Muslim leaders estimated that as many as 5 percent of Muslims were considered noncitizens, despite being born in the country and having longstanding family roots there, because of citizenship laws and procedures. Lack of citizenship precluded their enjoying voting rights and other important civic benefits. Members of the Muslim community suggested that a Muslim-sounding name alone could delay one's citizenship application indefinitely; others suggested that their ethnic/religious difference sometimes limited their access to government services and financial assistance.

Abuses of Religious Freedom

On March 17, 2009, military members of what became the self-proclaimed transitional government beat, abused, and briefly detained FJKM President Pastor Lala Rasendrahasina. He was reportedly targeted due to his proximity to President Ravalomanana at the time of the coup, rather than for religious reasons. The new regime did not condemn the attack or prosecute possible suspects.

Forced Religious Conversions

There were no reports of forced religious conversion, including of minor U.S. citizens who had been abducted or illegally removed from the United States or who had not been allowed to be returned to the United States.

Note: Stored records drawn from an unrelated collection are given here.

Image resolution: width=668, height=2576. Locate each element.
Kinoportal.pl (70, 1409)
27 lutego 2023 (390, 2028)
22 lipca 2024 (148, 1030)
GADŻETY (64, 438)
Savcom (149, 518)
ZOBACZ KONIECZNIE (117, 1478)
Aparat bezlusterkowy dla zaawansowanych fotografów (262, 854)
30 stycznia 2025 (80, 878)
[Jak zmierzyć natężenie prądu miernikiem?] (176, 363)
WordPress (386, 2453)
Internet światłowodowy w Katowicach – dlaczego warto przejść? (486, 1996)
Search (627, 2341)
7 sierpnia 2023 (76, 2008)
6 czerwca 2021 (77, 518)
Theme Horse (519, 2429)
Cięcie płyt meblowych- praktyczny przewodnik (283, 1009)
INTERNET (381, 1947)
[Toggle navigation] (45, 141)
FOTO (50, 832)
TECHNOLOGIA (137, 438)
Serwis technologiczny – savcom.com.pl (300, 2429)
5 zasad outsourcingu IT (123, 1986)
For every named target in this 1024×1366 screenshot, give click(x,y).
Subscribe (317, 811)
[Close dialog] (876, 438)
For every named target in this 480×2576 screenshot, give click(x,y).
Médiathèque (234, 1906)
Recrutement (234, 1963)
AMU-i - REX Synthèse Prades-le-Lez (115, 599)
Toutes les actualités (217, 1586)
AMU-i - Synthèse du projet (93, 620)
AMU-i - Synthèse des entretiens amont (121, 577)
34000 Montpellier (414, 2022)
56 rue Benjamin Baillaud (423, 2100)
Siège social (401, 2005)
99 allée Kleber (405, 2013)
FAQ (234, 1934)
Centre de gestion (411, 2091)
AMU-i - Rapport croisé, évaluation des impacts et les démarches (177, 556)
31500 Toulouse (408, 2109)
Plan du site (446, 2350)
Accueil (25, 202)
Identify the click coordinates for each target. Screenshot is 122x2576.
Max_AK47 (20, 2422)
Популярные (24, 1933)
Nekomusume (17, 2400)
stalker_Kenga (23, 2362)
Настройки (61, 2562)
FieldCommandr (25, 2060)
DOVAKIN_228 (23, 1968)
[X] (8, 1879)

Section III. Status of Societal Respect for Religious Freedom

There were few reports of societal abuses or discrimination based on religious affiliation, belief, or practice. Some Muslims felt they received unequal treatment in schools, hospitals, private businesses, and the workplace.

The four largest Christian denominations occupy an important role in public life, although their collective role in politics has diminished somewhat in recent years. The Council of Christian Churches in Madagascar, led at the time by the Catholic archbishop, served as an intermediary in the early stages of the 2009 crisis but withdrew entirely following the March 2009 coup. Leaders of both the FJKM (associated with the former government of Marc Ravalomanana) and the Catholic Church (associated with the current regime of Andry Rajoelina) tried to maintain a careful distance from the ongoing political struggle. However, both (and especially the Catholic Church) have seen their reputations as neutral actors in civil society severely tainted by perceptions of partisan engagement during the recent political turbulence.

Section IV. U.S. Government Policy

Before the March 2009 coup, the U.S. Government discussed religious freedom with the Government and civil society as part of its overall policy to promote human rights, but after the coup, U.S. interaction with the Government was extremely limited.

The U.S. Ambassador publicly condemned the detention and abuse of Pastor Rasendrahasina in March 2009.